Monitor API Time Travel and Stuck Resources

The Best Practice: Regularly audit upstream logs for storage errors or stuck states where reconciliation fails.

The Implementation: Use the Fleet CLI for diagnostics:

  • fleet monitor: Outputs a snapshot of the current state in JSON.

  • Available from version 2.14

  • fleet analyze: Diagnoses specific resource issues.

  • Available from version 2.14

  • fleet dump: Exports raw Kubernetes data for troubleshooting.

  • Available from version 2.14

  • Reference: Fleet Troubleshooting, Fleet Monitor Reference.

OCI Storage Best Practices

Offload Massive Bundles to OCI

The Best Practice: If your Kubernetes bundles compress to more than 1MB, etcd cannot store them. Use OCI registries to store Helm charts or large bundles; Fleet pulls them directly from the registry, drastically reducing API traffic and etcd database bloat.
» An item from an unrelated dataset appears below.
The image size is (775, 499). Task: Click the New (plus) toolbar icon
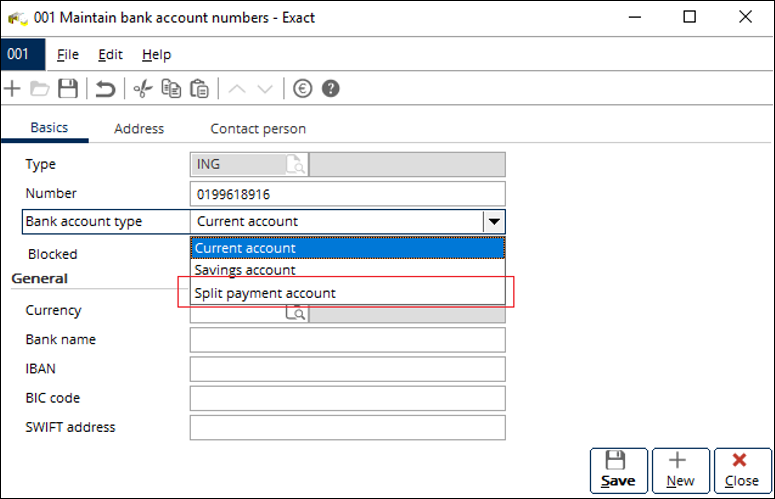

The Implementation: Create a Kubernetes secret named ocistorage in the GitRepo namespace or reference a custom secret via the ociRegistrySecret field in your GitRepo custom resource. While OCI registries are typically used to store container images, Fleet uses them in this scenario to store your bundles or charts as OCI artifacts. Fleet automatically checks the integrity of these deployed OCI artifacts and pulls the ones tagged as latest.

By default, Fleet stores Kubernetes bundle resources directly in the etcd database.
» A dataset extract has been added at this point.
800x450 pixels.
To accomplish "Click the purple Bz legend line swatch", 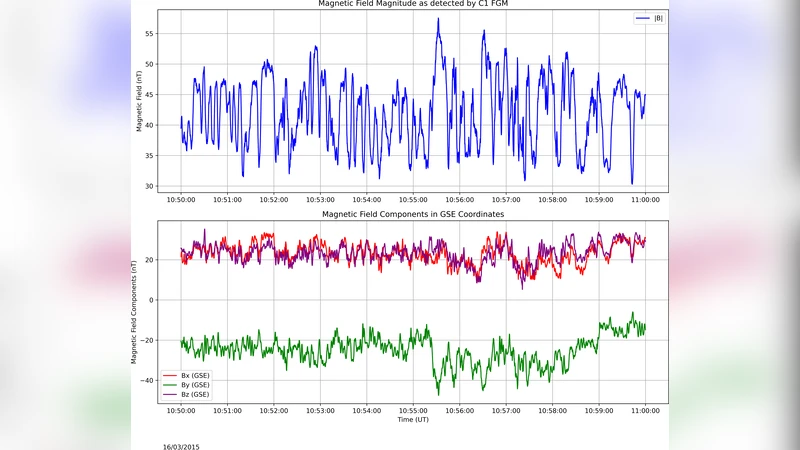I will (x=170, y=394).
Beware of the Secret Penalty

The Best Practice: While OCI reduces manifest size in etcd, it increases the total object count.

The Implementation: Using OCI creates a resource multiplier of (Clusters × Bundles × 3). This is due to the creation of an additional Secret (content-access) per downstream cluster for registry authentication.

Common Scale Pitfalls to Avoid

Exceeding API Server Limits

The Best Practice: Do not exceed 100,000 BundleDeployments (e.g., deploying 150 bundles to 2,000 clusters). Beyond this point, standard API queries (like kubectl get) may take several minutes, destabilizing the cluster.

The Implementation: Run fleet cleanup (or subcommands like fleet cleanup clusterregistration) periodically to remove outdated registrations and orphaned jobs.

Pre-configure CRDs for Encryption

The Best Practice: If you use Git to secure credentials, ensure the control plane is prepared. Failure to do so break deployments.

The Implementation: If Kubernetes encryption at rest is enabled on the management cluster, add Fleet CRDs (such as gitrepos.fleet.cattle.io1 and bundles.fleet.cattle.io) to the encryption resource list.

Advanced Configuration and Security

Override Target Rules Without Modifying Git

The Best Practice: Use overrides to quickly change deployment targets without modifying the primary Git repository layout or affecting other environments.

The Implementation: Apply the overrideTargets array in fleet.yaml. This intercepts and replaces the targets defined in the GitRepo resource, allowing for temporary routing or localized testing.

Restricting GitRepo Deployments (Multi-Tenancy)

The Best Practice: In multi-tenant environments, prevent users from deploying bundles into unauthorized namespaces or using restricted service accounts.

The Implementation: Deploy a GitRepoRestriction CRD. This allows administrators to define whitelists for allowedTargetNamespaces, allowedServiceAccounts, and allowedRepoPatterns.